Multimillionaire Richard S. Strong and his mutual fund company Strong Capital Management Inc. agreed Thursday to pay $140 million in fines and restitution to settle allegations by federal, New York and Wisconsin regulators that the firm founder improperly profited from personal short-term trading at the expense of his investors.
The Menomonee Falls, Wis., fund company will pay a $40 million fine plus $40 million in restitution and cut its fees to fund customers by 6 percent for five years, an estimated $35 million. The Securities and Exchange Commission barred Strong from the securities industry for life.
Strong, 62, will pay $60 million personally for what New York Attorney General Eliot L. Spitzer described as 1,400 short-term trades that netted him $1.8 million over six years. The penalty assessed against Strong is by far the largest amount to be paid by an individual in the mutual fund scandal.
At Spitzer's insistence, Strong also issued a personal statement expressing contrition. The fund company had stated publicly that such trades, known as market timing, were barred because they cut into returns for long-term investors.
"I now want to apologize to the many thousands of shareholders of Strong Funds. . . . Throughout my career I have considered it to be my sacred duty to protect my investors; and yet in a particular and persistent way I let them down," Strong said in the statement. "My personal behavior in this regard was wrong."
Strong, who has an estimated net worth of $800 million, stepped down as chairman and chief executive of the fund management company in December and was replaced by Kenneth J. Wessels. He is also trying to sell his 85 percent stake in the firm, and Wells Fargo & Co. is the likely buyer.
Strong Capital Management was one of the first companies to be publicly accused of allowing favored customers to engage in market timing. The firm, which manages 71 funds, was one of four cited in Spitzer's Sept. 3, 2003, complaint against Canary Capital Management LLC, a New Jersey hedge fund, that made the scandal public. The Strong executive who dealt directly with Canary, Anthony J. D'Amato, and the firm's former compliance director, Thomas A. Hooker, have been barred from the mutual fund industry as part of the settlement.
When regulators learned in October that Strong personally had traded in the funds -- and continued doing so even after his firm's lawyers told him he shouldn't -- Spitzer singled the firm out for particular criticism and said publicly that he was weighing bringing criminal charges.
But in the end, Spitzer said in an interview, he decided it would not be fair to prosecute Strong because timing -- rapid trading that seeks to exploit short-term differences between a fund's share price and the value of its assets -- is not itself illegal.
"This was not an appropriate criminal case. Timing had never been pursued as civil offense, let alone a criminal one," Spitzer said. Nonetheless, he said, he insisted on a fine many times the size of Strong's profit and a public apology because "it's bad behavior, and the bad behavior in this case went up to the board room."
Spitzer's office has so far brought criminal complaints against firms and executives only for "late trading" -- placing same-day mutual fund orders after the New York markets closed at 4 p.m. -- a practice they say is clearly illegal.

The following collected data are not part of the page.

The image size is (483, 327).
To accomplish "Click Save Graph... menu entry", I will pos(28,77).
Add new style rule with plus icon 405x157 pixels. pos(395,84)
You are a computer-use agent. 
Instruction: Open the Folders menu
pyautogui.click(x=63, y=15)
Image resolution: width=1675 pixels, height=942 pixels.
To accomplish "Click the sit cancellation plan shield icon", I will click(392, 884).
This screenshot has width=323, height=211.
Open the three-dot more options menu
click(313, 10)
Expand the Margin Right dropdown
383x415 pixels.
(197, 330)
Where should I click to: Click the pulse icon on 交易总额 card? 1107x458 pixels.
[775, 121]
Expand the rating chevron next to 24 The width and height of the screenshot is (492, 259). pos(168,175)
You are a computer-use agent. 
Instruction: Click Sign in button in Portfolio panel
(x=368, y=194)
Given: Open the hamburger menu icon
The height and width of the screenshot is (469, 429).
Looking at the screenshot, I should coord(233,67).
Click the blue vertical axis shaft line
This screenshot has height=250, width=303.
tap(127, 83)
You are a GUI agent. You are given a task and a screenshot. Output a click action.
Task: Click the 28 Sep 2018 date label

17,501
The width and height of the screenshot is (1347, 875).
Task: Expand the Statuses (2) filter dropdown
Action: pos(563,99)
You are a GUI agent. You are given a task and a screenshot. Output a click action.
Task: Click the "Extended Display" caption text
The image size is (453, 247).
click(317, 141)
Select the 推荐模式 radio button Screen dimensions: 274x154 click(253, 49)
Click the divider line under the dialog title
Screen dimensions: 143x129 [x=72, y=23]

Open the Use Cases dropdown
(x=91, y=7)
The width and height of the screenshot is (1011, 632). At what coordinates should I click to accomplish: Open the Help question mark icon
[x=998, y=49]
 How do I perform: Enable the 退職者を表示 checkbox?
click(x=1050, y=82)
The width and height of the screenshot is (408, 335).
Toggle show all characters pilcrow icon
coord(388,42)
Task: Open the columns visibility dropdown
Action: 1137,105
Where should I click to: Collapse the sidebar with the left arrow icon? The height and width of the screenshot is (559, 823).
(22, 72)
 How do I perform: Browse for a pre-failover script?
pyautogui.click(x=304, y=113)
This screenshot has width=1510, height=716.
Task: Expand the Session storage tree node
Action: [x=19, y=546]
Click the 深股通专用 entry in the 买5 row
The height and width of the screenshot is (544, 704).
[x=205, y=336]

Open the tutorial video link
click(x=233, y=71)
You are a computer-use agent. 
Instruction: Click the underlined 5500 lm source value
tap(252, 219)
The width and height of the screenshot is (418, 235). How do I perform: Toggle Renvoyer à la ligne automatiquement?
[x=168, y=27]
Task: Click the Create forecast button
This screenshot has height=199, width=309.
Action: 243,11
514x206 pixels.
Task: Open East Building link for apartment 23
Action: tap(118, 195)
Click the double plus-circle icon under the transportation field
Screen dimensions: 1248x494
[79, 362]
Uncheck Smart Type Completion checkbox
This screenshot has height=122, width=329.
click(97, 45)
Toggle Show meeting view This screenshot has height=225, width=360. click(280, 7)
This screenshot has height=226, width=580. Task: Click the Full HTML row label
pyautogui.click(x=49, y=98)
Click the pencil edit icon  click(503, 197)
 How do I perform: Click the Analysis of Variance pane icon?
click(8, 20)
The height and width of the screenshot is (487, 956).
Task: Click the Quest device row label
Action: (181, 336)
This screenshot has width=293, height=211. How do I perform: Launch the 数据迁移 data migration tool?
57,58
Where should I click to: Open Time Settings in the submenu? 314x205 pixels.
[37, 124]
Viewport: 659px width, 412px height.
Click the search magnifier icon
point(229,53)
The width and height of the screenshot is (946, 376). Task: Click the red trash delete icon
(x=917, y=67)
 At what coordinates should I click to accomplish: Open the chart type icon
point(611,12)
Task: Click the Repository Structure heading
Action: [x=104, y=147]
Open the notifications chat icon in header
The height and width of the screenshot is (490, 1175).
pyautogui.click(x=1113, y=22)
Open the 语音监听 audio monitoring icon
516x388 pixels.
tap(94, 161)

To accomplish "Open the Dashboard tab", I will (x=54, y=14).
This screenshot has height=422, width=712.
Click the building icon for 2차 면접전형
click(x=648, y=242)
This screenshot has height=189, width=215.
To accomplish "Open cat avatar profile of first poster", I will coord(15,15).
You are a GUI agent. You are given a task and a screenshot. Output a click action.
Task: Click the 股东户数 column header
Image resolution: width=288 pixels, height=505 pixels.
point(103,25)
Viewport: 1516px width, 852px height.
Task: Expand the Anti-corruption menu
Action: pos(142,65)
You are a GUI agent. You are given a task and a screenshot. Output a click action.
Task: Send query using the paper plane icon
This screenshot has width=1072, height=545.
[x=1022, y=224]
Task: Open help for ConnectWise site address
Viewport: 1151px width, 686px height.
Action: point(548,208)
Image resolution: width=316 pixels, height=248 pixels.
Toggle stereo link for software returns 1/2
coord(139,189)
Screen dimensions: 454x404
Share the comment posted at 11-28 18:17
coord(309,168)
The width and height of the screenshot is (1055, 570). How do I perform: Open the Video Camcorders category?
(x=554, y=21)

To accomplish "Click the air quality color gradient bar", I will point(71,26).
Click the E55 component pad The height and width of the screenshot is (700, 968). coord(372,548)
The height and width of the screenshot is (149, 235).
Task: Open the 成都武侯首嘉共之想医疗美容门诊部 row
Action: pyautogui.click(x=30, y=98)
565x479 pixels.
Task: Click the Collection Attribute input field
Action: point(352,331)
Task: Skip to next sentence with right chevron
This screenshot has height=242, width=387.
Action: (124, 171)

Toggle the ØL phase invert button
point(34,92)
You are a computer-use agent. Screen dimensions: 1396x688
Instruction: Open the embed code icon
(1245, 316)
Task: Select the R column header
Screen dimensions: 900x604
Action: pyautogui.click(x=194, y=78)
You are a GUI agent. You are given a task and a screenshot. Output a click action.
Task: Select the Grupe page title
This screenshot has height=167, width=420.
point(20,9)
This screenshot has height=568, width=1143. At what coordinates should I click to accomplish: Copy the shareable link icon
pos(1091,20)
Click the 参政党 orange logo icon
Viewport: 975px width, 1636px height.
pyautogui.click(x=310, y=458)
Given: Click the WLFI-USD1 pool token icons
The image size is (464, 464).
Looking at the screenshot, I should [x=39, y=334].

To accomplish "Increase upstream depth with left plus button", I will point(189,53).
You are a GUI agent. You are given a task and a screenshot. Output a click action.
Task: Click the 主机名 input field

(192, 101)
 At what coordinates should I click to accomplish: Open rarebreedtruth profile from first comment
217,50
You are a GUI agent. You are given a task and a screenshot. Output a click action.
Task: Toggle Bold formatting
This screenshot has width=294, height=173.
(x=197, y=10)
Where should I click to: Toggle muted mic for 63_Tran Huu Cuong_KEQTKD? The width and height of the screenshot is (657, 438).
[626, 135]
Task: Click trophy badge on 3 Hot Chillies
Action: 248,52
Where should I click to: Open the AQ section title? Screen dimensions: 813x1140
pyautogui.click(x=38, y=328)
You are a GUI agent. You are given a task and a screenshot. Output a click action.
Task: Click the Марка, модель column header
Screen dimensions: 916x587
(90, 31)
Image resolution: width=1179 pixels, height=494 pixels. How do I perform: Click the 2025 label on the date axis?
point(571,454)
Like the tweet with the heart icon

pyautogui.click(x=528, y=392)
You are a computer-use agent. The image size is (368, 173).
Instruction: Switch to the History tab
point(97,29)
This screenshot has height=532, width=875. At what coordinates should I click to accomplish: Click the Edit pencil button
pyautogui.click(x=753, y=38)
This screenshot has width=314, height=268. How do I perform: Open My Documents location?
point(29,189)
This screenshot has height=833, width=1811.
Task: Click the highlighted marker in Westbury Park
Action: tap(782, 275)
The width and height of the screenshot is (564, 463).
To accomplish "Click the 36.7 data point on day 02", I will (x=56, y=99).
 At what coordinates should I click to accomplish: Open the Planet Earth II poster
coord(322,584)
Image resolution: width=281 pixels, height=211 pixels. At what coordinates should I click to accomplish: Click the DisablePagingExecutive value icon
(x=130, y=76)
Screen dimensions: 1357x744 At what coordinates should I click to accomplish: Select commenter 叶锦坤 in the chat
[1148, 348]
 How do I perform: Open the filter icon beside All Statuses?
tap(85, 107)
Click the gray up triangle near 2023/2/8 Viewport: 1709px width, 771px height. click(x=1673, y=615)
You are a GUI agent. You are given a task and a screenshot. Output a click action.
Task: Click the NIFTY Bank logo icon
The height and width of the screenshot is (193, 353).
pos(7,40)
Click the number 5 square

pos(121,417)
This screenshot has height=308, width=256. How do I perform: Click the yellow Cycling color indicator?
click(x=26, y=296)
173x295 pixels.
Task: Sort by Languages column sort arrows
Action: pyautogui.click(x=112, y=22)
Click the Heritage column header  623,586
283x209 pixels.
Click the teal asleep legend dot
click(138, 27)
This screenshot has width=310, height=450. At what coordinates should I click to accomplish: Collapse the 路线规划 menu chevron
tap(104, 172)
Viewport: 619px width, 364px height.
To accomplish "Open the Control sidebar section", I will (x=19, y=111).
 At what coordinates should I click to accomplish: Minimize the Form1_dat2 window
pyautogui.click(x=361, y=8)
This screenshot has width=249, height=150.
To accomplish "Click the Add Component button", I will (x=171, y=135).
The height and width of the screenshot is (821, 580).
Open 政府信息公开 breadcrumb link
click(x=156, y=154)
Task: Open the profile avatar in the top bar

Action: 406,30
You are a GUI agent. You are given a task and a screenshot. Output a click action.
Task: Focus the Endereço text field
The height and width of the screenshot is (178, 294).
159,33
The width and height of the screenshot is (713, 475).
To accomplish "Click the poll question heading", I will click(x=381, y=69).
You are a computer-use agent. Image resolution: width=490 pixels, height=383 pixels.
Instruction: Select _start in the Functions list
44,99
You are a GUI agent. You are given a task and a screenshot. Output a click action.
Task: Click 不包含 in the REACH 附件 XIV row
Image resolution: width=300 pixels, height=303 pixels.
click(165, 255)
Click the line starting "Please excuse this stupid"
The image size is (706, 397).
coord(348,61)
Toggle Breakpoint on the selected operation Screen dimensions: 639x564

Richard Strong's attorney Stanley S. Arkin said his client "is happy it's behind us. All throughout the negotiations, Mr. Strong's intent was to seek to preserve the jobs and the future of the many talented people at Strong Capital."
Wessels, the new chief executive, said in a statement that the settlements "allow us to move forward and concentrate all of our energies on meeting the needs of our clients and delivering high-quality investment performance." Strong's independent directors issued a statement saying they were "pleased that these regulatory matters have been resolved." The firm had $33.8 billion in assets under management in April.
According to the regulators, Richard Strong did not initially come clean about his personal trading. The firm failed to include him on a list of frequent traders and delayed turning over documents that implicated him, the SEC complaint said.
"The conduct really strikes at the heart of the duty Richard Strong owed to his shareholders. He engaged in conduct for his own personal benefit to the detriment of the shareholders," said SEC Enforcement Division chief Stephen M. Cutler.
Rep. Michael G. Oxley (R-Ohio), who chairs the House Financial Services Committee, said in a statement that the Strong case reinforces the need for independent chairmen for fund boards. He said 16 of the 19 fund families implicated in the trading scandal had management-affiliated chairmen of their boards.
"These two jobs simply can't be performed effectively by the same person," Oxley said. "The dual role creates too many opportunities for self-dealing for both personal and business gain."